What does this dearth of documentation mean for English Leather? Hard to say for certain. It's possible that there are simply no surviving bottles or print ads for deep vintage 1950s English Leather. No surviving "first issue" bottles from 1949. No "dark vintage" bottles of the original prewar release. ("Dark Vintage," by the way, is my term for fragrance vintages that are exceedingly rare, borderline extinct, or possibly never seen.) These bottles simply were used up and thrown out, and nobody has access to them anymore. The print ads? Lost to the annals of time. The documentation of MEM Company's residency on Fifth Avenue in NY City? Also lost. This is all totally possible. 

Or, it could be that MEM did not make English Leather prior to the 1960s, and someone at MEM coughed up a random release date of 1949 to give the brand the postwar luster that so many real postwar fragrances enjoyed. This fib would give it a rosier history than the Vietnam era could offer, and make it substantially more romantic in the eyes of vintage hounds. What guy doesn't want to envision square-jawed mad men of the 1950s powering through their martinis and secretaries while reeking of vintage MEM English Leather? Better that the Silent Generation than the Baby Boomers lay claim to the stuff.

8/9/24

Racquet Club (MEM Company)






My girlfriend and I went out to lunch recently, and after our meal we stopped at a nearby Goodwill to poke around a little. She bought DVDs (we still use a CRT television) and I was shocked to find a full 118 milliliter bottle of deep vintage (pre-Renaissance Cosmetics) MEM Company Racquet Club cologne splash, which led to the salesgirl begrudgingly unlocking the display case. The price? Twelve dollars. Sold. 

My reference points for Racquet Club aren't great. I'm not one of those guys that thinks twenty-first century perfumes suck, or that perfumery died when oakmoss and animalic-resinous materials went out of style, so I was never mired for more than ten minutes in stuff from the sixties and seventies. Stuff like Monsieur Rochas (1969), N°19 (1971), Lacoste (1984), and the original Lacoste Eau de Sport by Jean Patou (1968), as well as Givenchy III (1970) and Old Spice Lime (1965) are what I use for comparison, and MEM's fragrance doesn't really align well with any of them, other than perhaps Monsieur Rochas and Lacoste Eau de Sport. Released in 1978, Racquet Club is an early iteration of a standard masculine pre-eighties sport scent, with the obvious reference to sport in its name, and a fresh, citrus-aromatic scent in its plain, working man's flacon. 

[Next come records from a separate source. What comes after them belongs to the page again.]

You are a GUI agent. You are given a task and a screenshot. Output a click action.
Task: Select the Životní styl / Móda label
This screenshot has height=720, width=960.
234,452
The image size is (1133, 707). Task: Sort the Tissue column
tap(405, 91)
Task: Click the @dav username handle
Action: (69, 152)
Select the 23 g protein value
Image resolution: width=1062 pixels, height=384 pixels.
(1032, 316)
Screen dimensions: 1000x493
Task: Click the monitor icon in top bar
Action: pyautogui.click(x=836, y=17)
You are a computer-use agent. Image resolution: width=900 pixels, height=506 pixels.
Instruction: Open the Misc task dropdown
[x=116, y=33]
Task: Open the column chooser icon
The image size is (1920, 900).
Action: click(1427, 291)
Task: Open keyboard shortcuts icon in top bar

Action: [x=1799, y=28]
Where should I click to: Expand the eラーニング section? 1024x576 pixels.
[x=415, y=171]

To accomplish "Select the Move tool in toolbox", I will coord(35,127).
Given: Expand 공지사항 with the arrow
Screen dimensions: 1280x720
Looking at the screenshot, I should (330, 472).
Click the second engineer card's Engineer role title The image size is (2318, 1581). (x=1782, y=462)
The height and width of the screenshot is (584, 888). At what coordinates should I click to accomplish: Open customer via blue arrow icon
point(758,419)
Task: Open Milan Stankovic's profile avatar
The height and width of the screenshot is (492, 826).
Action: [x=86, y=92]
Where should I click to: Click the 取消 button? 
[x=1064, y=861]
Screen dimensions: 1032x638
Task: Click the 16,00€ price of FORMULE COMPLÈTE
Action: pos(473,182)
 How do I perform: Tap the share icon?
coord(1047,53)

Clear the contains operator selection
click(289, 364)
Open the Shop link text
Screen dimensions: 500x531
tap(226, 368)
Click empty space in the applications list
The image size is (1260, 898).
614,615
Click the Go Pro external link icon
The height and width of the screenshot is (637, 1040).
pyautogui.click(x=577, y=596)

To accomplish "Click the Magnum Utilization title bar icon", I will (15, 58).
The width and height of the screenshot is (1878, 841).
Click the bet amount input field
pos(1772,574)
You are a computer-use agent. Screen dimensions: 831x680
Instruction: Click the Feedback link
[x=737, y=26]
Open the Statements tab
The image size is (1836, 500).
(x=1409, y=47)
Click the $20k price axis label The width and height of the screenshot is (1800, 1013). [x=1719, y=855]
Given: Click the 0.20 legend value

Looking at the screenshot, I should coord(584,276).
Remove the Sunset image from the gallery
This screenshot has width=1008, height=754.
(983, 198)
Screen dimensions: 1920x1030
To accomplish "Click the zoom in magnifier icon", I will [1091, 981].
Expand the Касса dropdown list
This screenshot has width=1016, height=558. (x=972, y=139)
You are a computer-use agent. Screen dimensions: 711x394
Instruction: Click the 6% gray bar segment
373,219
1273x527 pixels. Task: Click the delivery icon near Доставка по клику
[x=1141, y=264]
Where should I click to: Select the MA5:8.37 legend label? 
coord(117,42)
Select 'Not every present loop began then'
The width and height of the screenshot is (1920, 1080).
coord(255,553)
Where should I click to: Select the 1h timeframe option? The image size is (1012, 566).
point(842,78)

This was drugstore fare in the late seventies, and my bottle probably cost between four and seven dollars in its release year (roughly between $18 and $30 adjusted for inflation). Not ridiculously expensive, but also not dirt cheap, either. The English Leather flagship of the Austrian MEM Company clearly served as the template for Racquet Club, as its burnished citrus is hinted at here, but the latter scent is brighter and fresher, with crisp lemon, lime, bergamot, lavender, and geranium, followed by clary sage and sweet coumarin with a hint of cured tobacco leaf in the base. What strikes me is the quality of materials, and how well they've held up -- this cologne dances and swirls upon application, its notes shimmering, its citrus and lavender as bright as the morning sun. Its mellow/sweet drydown is equally rich and natural in feel, making the entire wearing a true "vintage" experience. They don't make 'em like they used to.

My takeaway from it is that seventies sport frags were a gajillion miles away from what gets called "sport" in 2024, but I already knew that. Those who are just getting into fragrance and are interested in the sport genre would be well served to investigate things like Racquet Club, Pino Silvestre Sport, Claiborne Sport, and Adidas Sport Field, as well as Lacoste Eau de Sport, Sport de Paco Rabanne, Basix by Aramis, Jōvan Sport Scent, and Boss Sport. The world was very different, very different indeed.